Hoffman, defensor eufórico de Barcelona como sede del evento, esperaba una edición pautada por las novedades rabiosas de la tecnología digital y su fusión bendita con el Sónar. El llamado Xside iba a ser, al mismo tiempo, un palacio de la músicatrueno y la audiovisión avanzada, a la que el directivo pensaba enchufarle conciertos de piano de Mozart y las variaciones Goldberg de Johann Sebastian Bach. Pero de momento, nada. Las compañías norteamericanas de telefonía le han hecho la cama: Nvidia levantó el vuelo la primera y tras ella Amazon se unió a Microsoft y Alphabet (Google), miembros del exclusivo grupo de empresas high-tech que superan el billón de dólares de capitalización bursátil en el Nasdaq. Y 24 horas después, Intel, Cisco, Facebook, McAfee y AT&T anunciaron su retirada. Solo entonces se rindió Hoffman. El consejero delegado de la asociación empresarial GSMA, la patronal responsable del certamen, sintió en el cogote el aliento de Trump, la hidra de mil cabezas.
La guerra comercial entre Washington y Pekín ha roto todos los moldes. Ya no hay duda de que las compañías de Estados Unidos han sido empujadas por la Administración Trump para plantar al Mobile. Los ministros Manuel Castells (Universidades) y Reyes Maroto (Industria) se desahogan oficiosamente por los pasillos; por su parte, a la jefa de la Diplomacia española, Arancha González Laya, no le queda otra que morderse la lengua, mientras permanece en la sede de la ONU, en una sesión del Consejo de Seguridad.
--*--
TAREAS PROPUESTAS
- a) Copia del texto sobre la retirada de las empresas del Mobile el tramo que empieza con "La guerra comercial" y sigue hasta "Consejo de Seguridad.".
- b) Escribe lo que sigue al texto sobre la retirada de las empresas del Mobile, a partir de su última oración.
El listado no se necesita para resolver nada.

EXTRACTO DE DATOS
--*--
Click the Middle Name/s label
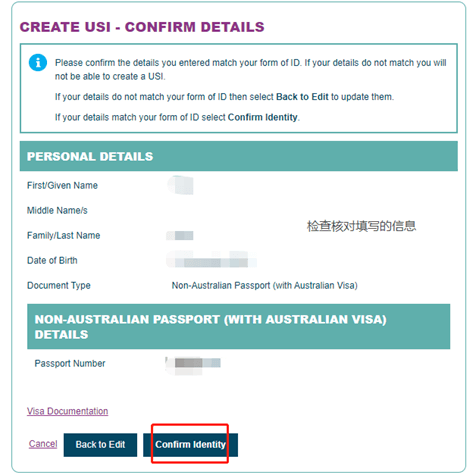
--*--
RESPUESTAS POR TAREA
- a)
La guerra comercial entre Washington y Pekín ha roto todos los moldes. Ya no hay duda de que las compañías de Estados Unidos han sido empujadas por la Administración Trump para plantar al Mobile. Los ministros Manuel Castells (Universidades) y Reyes Maroto (Industria) se desahogan oficiosamente por los pasillos; por su parte, a la jefa de la Diplomacia española, Arancha González Laya, no le queda otra que morderse la lengua, mientras permanece en la sede de la ONU, en una sesión del Consejo de Seguridad.

- b)
Detrás de la presión norteamericana está la tasa Google española, el impuesto digital sobre las telecos, que el Gobierno llevará al Congreso. Aquí, Trump juega de lobista en defensa del mundo del silicio americano, mientras las compañías, por la cuenta que les trae, dejan hacer al presidente. Al máximo responsable de EEUU se le da muy bien utilizar los eventos internacionales para defender intereses que considera patrióticos, especialmente ahora cuando hemos entrado en un año electoral. Así se vio en el Foro de Davos, antesala de la retirada del impuesto digital en Francia por parte de Emmanuel Macron, ante el miedo a las barreras arancelarios de Washington. Norteamérica y China están sobre el mismo hemisferio, de modo que si efectuáramos un agujero en el suelo de Kansas iríamos a salir frente a la costa de Shanghái, como narró El síndrome de China, la película de Jane Fonda sobre un accidente en un reactor nuclear que orada el planeta.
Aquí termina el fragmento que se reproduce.